**Exercise aim:**
Quote the entries below from the line with "Click the Aave V1 ghost logo icon" through the line with "You are a computer-use agent. The image", both ends included, and only those lines.

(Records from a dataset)
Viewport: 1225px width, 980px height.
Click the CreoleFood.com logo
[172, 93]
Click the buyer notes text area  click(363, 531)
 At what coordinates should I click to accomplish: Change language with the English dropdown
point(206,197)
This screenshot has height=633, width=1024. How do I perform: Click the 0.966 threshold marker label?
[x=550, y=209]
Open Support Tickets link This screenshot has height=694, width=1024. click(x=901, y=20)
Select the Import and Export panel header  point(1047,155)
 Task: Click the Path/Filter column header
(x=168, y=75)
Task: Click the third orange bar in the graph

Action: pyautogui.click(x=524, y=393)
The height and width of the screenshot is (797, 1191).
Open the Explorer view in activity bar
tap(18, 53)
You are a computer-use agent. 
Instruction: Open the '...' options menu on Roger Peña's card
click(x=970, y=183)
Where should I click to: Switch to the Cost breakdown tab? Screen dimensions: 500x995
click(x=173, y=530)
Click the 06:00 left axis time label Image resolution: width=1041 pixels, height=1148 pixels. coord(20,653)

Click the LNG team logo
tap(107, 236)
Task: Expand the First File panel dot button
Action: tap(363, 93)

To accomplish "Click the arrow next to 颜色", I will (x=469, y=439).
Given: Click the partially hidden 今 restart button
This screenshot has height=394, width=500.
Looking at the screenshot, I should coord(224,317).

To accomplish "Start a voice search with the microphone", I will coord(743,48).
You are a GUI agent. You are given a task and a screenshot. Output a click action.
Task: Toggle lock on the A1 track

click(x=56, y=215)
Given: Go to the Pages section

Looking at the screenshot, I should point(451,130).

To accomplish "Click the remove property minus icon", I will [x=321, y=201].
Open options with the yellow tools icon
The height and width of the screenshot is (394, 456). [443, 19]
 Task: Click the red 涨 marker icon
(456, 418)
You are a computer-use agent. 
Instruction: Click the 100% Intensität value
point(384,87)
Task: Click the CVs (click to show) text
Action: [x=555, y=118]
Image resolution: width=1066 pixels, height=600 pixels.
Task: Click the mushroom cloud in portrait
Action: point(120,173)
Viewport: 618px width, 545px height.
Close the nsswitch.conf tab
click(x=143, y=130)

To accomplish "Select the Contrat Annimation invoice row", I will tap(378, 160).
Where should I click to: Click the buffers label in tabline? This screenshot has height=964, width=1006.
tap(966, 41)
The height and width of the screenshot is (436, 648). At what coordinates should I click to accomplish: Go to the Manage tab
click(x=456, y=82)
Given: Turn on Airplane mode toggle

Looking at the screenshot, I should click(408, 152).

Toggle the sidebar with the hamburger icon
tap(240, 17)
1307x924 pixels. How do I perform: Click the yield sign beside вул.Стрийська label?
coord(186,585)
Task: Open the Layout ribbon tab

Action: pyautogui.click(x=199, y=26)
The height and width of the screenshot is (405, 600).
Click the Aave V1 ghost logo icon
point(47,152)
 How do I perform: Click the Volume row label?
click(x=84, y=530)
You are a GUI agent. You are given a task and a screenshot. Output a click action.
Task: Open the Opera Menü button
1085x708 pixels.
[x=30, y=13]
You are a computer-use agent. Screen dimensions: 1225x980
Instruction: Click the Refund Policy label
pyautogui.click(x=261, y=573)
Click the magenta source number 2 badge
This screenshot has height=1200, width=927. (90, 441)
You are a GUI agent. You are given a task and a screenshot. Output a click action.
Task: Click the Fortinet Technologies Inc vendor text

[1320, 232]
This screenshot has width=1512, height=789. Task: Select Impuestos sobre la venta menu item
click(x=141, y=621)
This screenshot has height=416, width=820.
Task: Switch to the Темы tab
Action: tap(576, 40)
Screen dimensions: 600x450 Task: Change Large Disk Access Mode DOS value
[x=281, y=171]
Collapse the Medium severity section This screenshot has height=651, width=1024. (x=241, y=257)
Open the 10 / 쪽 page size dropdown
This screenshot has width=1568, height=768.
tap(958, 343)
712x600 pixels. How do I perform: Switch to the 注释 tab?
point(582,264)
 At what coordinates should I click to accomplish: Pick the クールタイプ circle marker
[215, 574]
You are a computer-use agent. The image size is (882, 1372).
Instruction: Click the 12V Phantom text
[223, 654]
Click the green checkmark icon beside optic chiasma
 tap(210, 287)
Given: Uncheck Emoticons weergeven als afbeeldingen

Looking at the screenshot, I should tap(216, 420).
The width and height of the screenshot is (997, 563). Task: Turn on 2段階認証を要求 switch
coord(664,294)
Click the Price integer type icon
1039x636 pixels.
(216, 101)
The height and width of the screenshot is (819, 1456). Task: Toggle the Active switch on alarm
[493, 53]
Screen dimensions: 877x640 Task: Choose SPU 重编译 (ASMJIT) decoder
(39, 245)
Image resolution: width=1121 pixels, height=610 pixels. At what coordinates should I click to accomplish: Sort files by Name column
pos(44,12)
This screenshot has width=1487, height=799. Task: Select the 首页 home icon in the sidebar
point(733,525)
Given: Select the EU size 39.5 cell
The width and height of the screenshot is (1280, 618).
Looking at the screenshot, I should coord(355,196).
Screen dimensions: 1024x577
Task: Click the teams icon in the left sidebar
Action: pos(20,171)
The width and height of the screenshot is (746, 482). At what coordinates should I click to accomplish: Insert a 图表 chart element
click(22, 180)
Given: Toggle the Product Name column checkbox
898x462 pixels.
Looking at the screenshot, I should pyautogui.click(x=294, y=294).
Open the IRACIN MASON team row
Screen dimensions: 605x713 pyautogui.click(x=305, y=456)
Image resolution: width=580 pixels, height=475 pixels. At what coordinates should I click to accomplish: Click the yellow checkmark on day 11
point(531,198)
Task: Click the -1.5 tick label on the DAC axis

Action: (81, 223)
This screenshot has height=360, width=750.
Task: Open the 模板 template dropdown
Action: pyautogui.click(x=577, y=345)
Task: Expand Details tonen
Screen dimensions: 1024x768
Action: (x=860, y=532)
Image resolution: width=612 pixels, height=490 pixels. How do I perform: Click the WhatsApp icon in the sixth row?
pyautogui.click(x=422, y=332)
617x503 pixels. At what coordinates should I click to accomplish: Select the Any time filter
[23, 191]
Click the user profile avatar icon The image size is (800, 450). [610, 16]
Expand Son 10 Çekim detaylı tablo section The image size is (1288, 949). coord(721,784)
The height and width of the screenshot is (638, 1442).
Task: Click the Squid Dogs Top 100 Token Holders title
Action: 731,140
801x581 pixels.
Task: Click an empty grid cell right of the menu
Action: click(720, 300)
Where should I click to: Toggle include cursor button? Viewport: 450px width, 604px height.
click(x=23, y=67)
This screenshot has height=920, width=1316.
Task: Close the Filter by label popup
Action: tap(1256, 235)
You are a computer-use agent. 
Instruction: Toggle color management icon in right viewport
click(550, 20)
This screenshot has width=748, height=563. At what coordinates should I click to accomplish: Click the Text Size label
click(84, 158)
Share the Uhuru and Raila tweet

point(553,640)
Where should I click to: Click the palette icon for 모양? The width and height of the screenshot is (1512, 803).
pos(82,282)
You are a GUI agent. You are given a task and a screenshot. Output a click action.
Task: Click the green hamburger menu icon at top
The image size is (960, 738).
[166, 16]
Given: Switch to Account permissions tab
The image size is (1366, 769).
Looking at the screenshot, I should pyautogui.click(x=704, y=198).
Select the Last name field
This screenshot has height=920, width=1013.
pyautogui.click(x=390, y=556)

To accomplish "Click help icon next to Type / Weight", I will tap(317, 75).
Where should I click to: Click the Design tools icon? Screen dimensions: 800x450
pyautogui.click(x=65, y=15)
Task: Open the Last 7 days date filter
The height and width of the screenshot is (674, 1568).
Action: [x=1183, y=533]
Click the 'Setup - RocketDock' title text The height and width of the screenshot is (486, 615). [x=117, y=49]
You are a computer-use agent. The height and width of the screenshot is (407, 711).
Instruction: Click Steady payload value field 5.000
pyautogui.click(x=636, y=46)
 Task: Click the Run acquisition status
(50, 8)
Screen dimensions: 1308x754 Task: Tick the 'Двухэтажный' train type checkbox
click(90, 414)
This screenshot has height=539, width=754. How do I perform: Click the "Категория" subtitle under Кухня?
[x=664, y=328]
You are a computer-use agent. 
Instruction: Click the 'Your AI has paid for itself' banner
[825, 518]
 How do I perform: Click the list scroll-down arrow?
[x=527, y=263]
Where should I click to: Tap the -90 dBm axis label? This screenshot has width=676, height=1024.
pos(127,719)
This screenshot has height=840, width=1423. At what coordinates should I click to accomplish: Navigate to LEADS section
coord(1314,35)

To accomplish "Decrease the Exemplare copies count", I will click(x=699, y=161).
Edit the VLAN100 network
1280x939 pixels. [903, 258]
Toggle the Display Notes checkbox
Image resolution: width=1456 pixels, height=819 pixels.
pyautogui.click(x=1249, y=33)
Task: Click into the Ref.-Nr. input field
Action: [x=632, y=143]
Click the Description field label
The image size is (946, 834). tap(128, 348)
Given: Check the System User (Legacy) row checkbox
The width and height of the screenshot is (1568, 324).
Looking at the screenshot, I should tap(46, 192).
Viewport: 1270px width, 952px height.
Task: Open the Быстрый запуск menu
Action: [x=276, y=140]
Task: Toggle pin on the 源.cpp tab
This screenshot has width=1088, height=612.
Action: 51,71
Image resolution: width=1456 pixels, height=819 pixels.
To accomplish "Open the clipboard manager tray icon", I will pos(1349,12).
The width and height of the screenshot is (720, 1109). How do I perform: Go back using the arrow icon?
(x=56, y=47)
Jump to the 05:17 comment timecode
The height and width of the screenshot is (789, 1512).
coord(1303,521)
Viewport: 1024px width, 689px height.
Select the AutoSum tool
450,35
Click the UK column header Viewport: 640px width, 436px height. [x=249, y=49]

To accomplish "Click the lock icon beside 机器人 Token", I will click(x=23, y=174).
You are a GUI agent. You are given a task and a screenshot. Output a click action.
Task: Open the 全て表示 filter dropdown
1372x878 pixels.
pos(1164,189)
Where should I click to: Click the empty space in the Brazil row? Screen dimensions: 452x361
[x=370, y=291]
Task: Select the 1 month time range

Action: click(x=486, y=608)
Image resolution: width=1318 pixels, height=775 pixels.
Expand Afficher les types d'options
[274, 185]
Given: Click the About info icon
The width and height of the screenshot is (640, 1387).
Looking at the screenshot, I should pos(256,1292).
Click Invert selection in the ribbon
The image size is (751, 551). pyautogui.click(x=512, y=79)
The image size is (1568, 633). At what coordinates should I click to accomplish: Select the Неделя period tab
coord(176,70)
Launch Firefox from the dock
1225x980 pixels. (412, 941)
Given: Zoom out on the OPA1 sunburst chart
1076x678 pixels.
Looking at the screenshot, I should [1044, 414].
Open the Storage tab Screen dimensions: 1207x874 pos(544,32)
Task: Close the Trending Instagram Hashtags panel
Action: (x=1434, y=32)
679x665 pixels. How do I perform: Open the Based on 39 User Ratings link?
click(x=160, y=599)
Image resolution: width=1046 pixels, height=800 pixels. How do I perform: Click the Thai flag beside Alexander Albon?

**Answer to this problem:**
Click the Aave V1 ghost logo icon
point(47,152)
 How do I perform: Click the Volume row label?
click(x=84, y=530)
You are a GUI agent. You are given a task and a screenshot. Output a click action.
Task: Open the Opera Menü button
1085x708 pixels.
[x=30, y=13]
You are a computer-use agent. Screen dimensions: 1225x980
Instruction: Click the Refund Policy label
pyautogui.click(x=261, y=573)
Click the magenta source number 2 badge
This screenshot has height=1200, width=927. (90, 441)
You are a GUI agent. You are given a task and a screenshot. Output a click action.
Task: Click the Fortinet Technologies Inc vendor text

[1320, 232]
This screenshot has width=1512, height=789. Task: Select Impuestos sobre la venta menu item
click(x=141, y=621)
This screenshot has height=416, width=820.
Task: Switch to the Темы tab
Action: tap(576, 40)
Screen dimensions: 600x450 Task: Change Large Disk Access Mode DOS value
[x=281, y=171]
Collapse the Medium severity section This screenshot has height=651, width=1024. (x=241, y=257)
Open the 10 / 쪽 page size dropdown
This screenshot has width=1568, height=768.
tap(958, 343)
712x600 pixels. How do I perform: Switch to the 注释 tab?
point(582,264)
 At what coordinates should I click to accomplish: Pick the クールタイプ circle marker
[215, 574]
You are a computer-use agent. The image size is (882, 1372).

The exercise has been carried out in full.